Failure to be verified means that insufficient eligible citations of this usage have been found, and the entry therefore does not meet Wiktionary inclusion criteria at the present time. We have archived here the disputed information, the verification discussion, and any documentation gathered so far, pending further evidence.
Do not re-add this information to the article without also submitting proof that it meets Wiktionary's criteria for inclusion.
Lojban. @Finsternish —Μετάknowledgediscuss/deeds 20:48, 20 January 2018 (UTC)
- I'm not sure why Lojban is listed as a language well-documented on the Internet at all. In the absence of a large number of durably archived sources for the language of any sort, I am not going to do this, but I imagine 90% of Lojban words would fail a RFV, and question why this word in particular, out of all words, is being subjected to this. Finsternish (talk) 20:52, 20 January 2018 (UTC)
- My reason for including it was simply that it is found here: ku'irni at jbovlaste. I'm honestly stunned that a RFV is being submitted for it, due to the reasons I already gave. The language is not well-documented in durably archived sources. Finsternish (talk) 20:54, 20 January 2018 (UTC)
- I chose this word in particular because you created it after learning about the rules, yet it did not seem to be inclusible. All constructed languages are listed as well documented because of the way they are spread (documentation occurs prior to use, rather than the other way around in natural languages). Lojban has never had a vibrant user community like Esperanto, so it is possible we should not even have it in mainspace at all. —Μετάknowledgediscuss/deeds 20:56, 20 January 2018 (UTC)

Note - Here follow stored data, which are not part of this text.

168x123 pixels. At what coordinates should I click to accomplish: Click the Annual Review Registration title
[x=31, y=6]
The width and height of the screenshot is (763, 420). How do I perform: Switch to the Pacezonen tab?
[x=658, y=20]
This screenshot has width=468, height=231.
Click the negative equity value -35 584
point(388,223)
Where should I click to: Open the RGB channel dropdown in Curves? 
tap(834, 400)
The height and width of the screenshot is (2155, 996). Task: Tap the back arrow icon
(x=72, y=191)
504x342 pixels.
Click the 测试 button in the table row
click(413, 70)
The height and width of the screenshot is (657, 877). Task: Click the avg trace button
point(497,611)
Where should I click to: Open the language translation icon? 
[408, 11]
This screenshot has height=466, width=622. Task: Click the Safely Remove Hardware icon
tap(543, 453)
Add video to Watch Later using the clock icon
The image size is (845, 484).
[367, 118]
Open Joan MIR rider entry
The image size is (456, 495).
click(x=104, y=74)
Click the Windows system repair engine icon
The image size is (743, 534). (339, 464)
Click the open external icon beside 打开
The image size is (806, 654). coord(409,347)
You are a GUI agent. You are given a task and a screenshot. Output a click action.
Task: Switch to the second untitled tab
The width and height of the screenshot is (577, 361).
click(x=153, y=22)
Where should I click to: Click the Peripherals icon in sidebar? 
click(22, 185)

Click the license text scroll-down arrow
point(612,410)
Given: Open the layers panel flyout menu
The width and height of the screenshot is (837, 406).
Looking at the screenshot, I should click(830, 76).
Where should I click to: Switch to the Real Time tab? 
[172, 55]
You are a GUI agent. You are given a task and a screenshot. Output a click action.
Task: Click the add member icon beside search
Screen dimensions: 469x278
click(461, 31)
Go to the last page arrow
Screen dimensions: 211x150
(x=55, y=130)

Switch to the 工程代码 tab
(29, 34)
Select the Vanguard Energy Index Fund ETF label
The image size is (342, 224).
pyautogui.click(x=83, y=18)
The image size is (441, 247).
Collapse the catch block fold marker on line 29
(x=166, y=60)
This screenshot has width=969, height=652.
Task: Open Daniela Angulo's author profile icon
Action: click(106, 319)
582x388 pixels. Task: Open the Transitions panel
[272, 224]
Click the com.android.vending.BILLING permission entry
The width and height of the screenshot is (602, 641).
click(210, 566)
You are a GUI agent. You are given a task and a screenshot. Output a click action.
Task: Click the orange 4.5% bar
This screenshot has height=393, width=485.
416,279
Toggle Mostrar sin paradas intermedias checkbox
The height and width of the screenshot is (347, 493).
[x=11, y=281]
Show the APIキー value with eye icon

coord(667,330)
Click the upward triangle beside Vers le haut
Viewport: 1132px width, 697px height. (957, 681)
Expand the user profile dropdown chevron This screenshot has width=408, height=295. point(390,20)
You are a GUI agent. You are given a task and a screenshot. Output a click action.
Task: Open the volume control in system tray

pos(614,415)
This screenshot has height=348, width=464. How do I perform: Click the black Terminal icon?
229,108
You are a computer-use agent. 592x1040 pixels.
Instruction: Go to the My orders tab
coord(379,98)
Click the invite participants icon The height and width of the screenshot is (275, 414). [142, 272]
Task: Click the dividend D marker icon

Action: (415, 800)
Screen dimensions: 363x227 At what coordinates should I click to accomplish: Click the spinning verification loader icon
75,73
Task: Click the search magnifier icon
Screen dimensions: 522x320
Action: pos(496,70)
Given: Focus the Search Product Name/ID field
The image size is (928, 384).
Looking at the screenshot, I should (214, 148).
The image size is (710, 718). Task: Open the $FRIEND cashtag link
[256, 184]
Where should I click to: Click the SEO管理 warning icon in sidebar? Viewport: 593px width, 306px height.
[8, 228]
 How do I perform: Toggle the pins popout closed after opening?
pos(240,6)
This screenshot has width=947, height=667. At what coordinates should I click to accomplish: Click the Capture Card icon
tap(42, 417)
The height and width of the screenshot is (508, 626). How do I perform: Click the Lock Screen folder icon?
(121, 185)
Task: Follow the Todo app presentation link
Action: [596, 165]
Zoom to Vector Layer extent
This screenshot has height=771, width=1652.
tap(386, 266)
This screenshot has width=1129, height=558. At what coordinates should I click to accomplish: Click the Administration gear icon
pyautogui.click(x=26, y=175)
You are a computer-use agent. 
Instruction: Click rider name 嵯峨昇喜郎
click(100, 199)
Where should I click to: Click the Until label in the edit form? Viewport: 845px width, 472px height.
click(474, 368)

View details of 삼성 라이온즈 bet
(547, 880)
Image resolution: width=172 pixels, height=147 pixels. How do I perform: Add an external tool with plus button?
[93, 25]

- Either way, be consistent. And ask yourself, "why did ku'irni not seem to be inclusible, but I never tag other Lojban words? Why is Lojban in mainspace at all? And why did only the translation of queer bother me? Why did I never have a problem with Lojban's inclusion until this was added?" I'm not the one who decided Lojban should be in Wiktionary. You should be aware of why it's in Wiktionary; I'm not. Certainly there has to be a good reason. In the meantime, it just seems that you're tagging words that marginalized people use to find one another, build community, and find common purpose, and ignoring all others. I'm sure you're doing so in good faith, but we all have unconscious biases. Finsternish (talk) 21:00, 20 January 2018 (UTC)
- Your response seems to be largely concerned with your agenda. A large proportion of active editors here are part of the LBGT community and therefore have personal reasons to sympathise, but my identification with your editing agenda has nothing to do with the dictionary and the rules we have agreed upon. I will take this opportunity to review whether we should hold a vote on Lojban, and you can take this opportunity to consider how you can assume good faith instead of pointing fingers. —Μετάknowledgediscuss/deeds 21:09, 20 January 2018 (UTC)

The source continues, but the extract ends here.